## Your goal
Give back exactly the lines from the one holding "Click the GCSEs label" to the bottom of the material, both included, and nothing more. No pictures.

## Source material
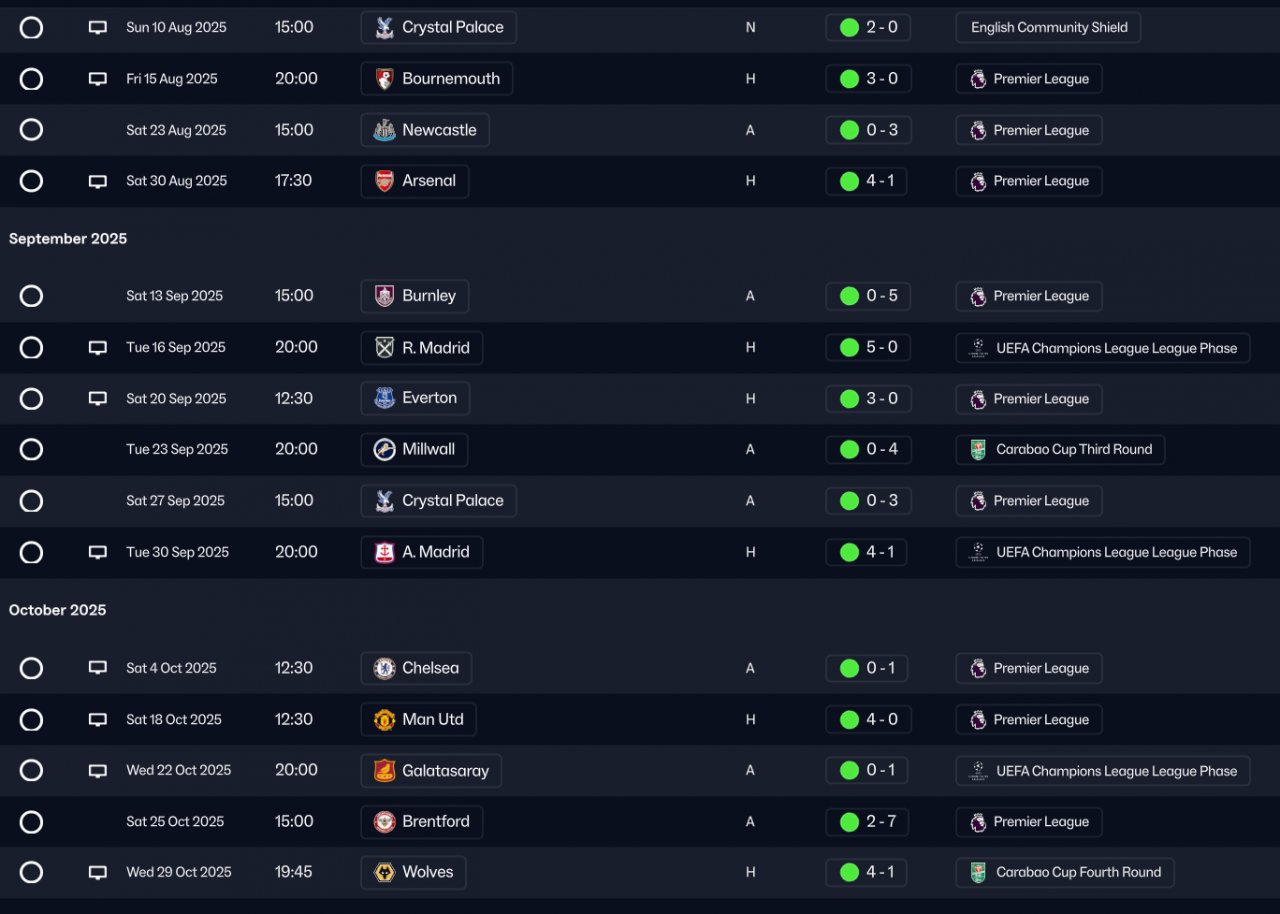Screen dimensions: 1280x914
Task: Click the Galatasaray club badge
Action: click(x=384, y=771)
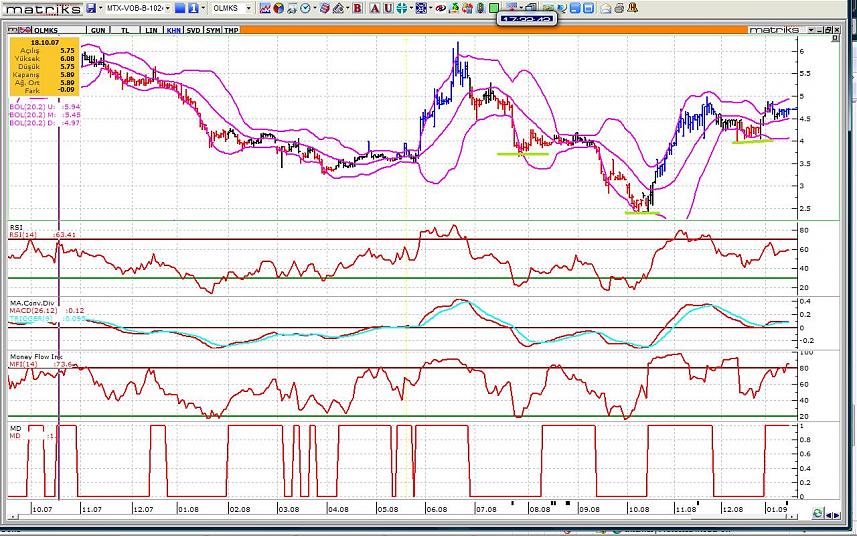Toggle the LIN scale button

[x=151, y=30]
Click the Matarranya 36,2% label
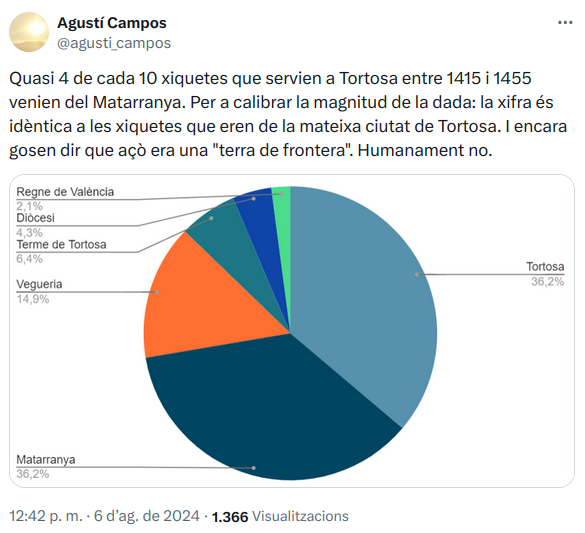The height and width of the screenshot is (533, 585). (46, 466)
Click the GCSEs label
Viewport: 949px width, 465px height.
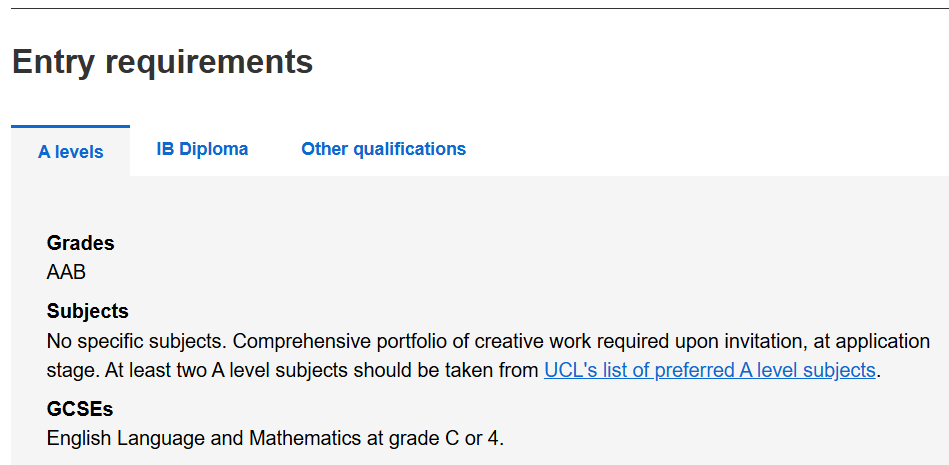coord(80,409)
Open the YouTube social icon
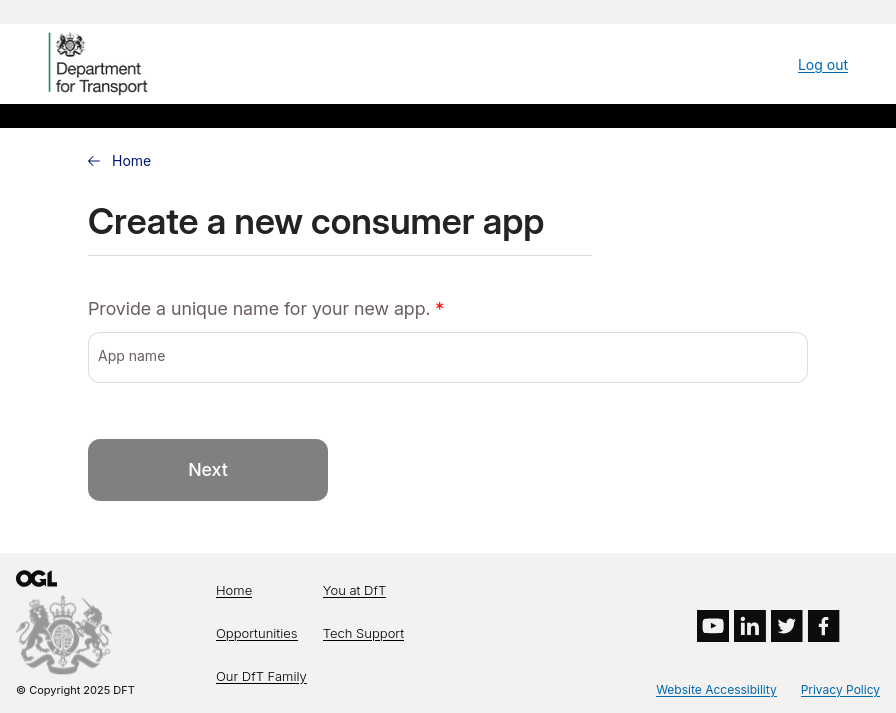 click(x=713, y=626)
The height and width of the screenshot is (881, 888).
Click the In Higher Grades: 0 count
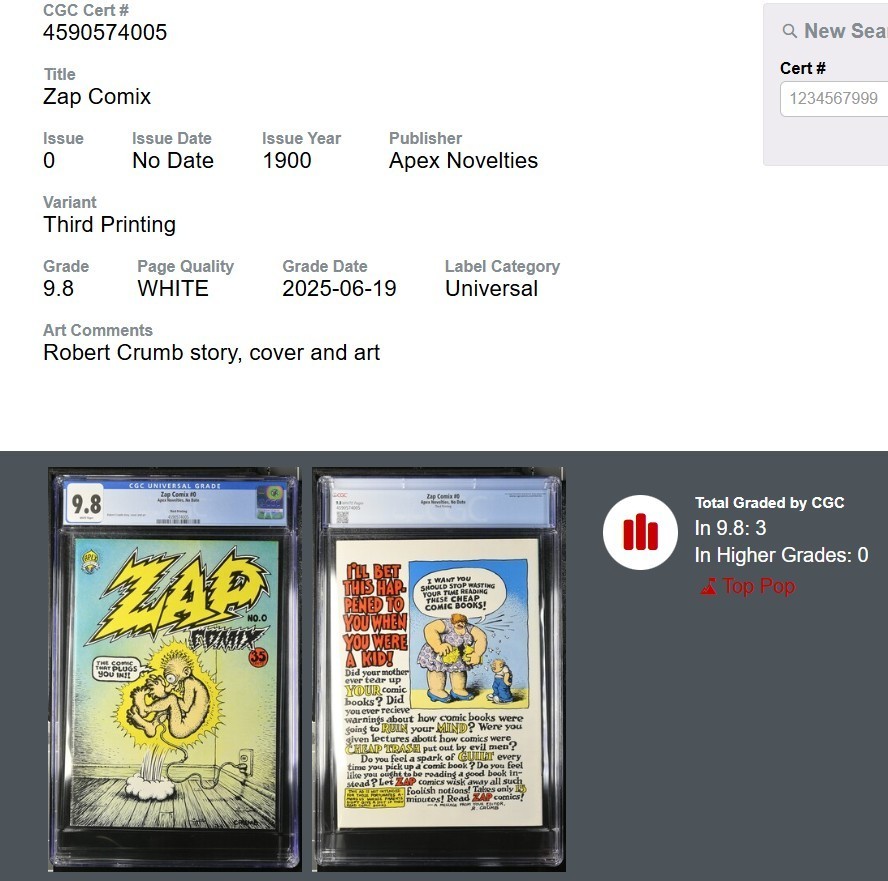781,555
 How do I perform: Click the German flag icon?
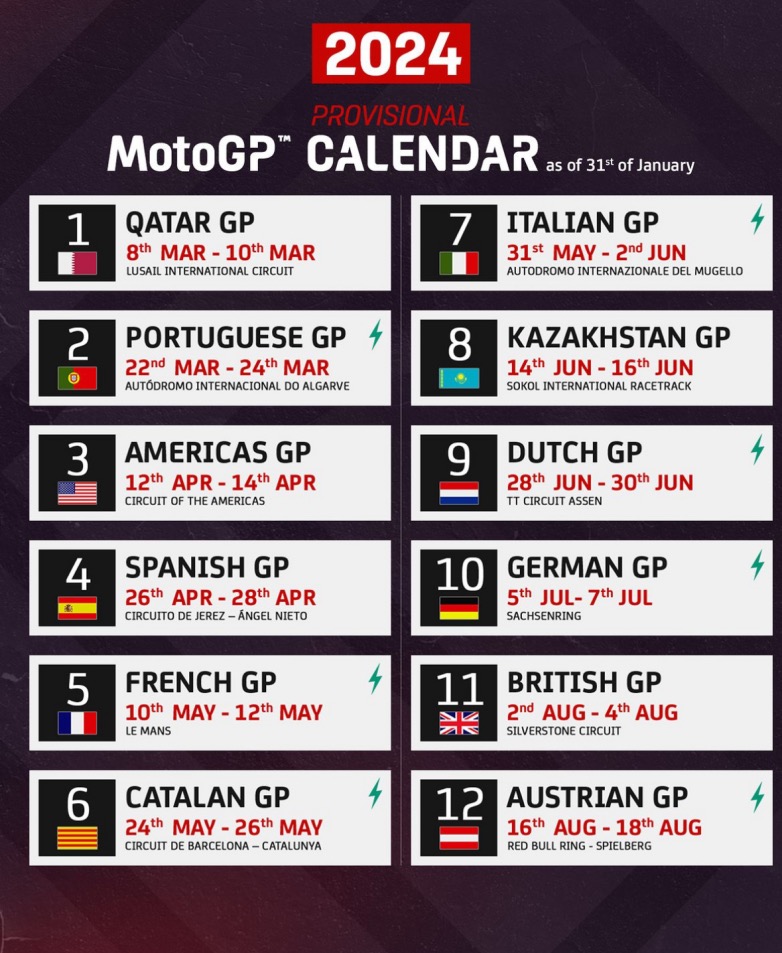click(x=459, y=608)
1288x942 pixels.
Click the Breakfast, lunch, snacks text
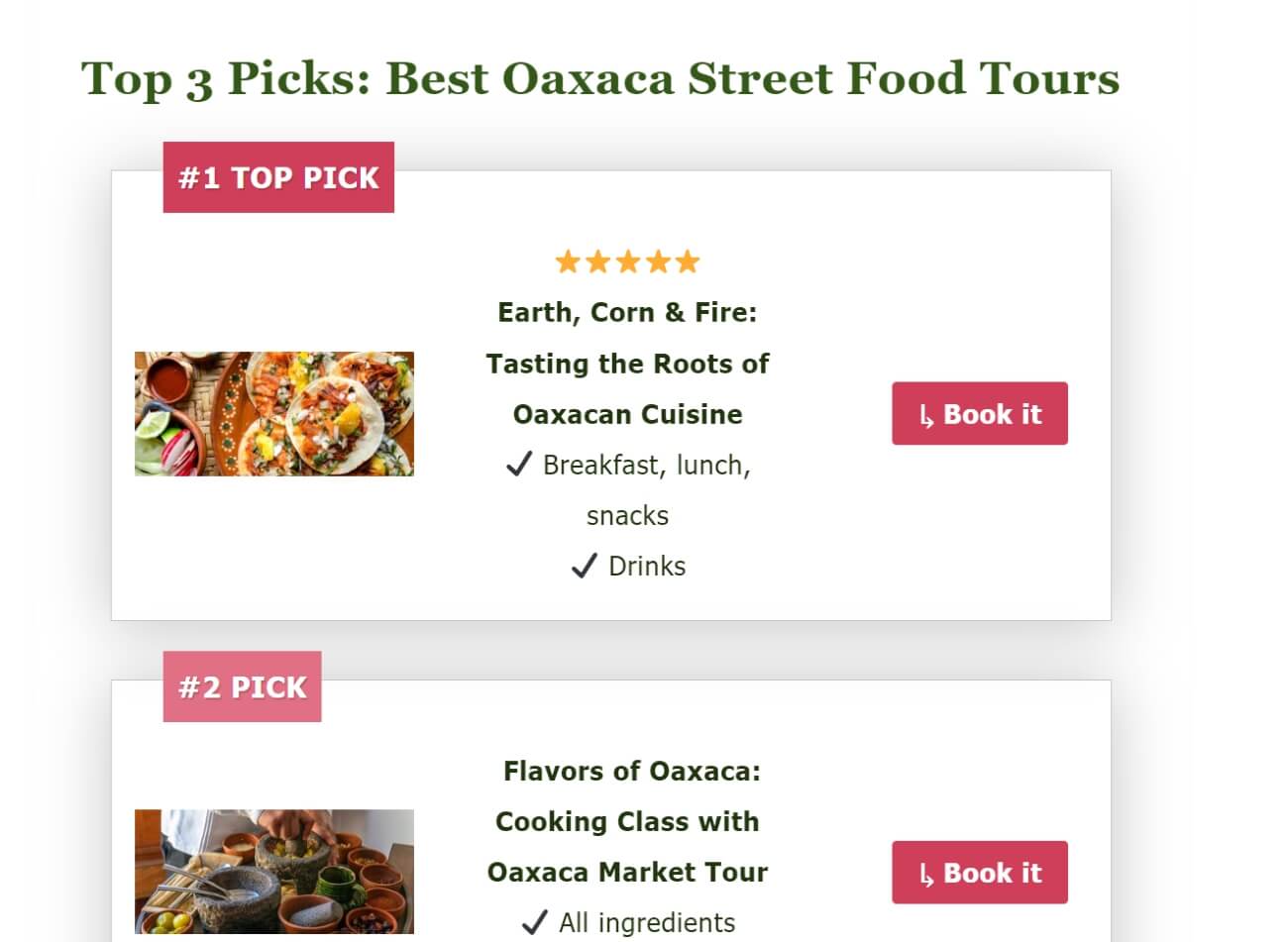647,489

## Response area
Click the GCSEs label
Viewport: 949px width, 465px height.
coord(80,409)
Open the YouTube social icon
 click(x=713, y=626)
The height and width of the screenshot is (881, 888).
Click the In Higher Grades: 0 count
781,555
 How do I perform: Click the German flag icon?
click(x=459, y=608)
1288x942 pixels.
Click the Breakfast, lunch, snacks text
647,489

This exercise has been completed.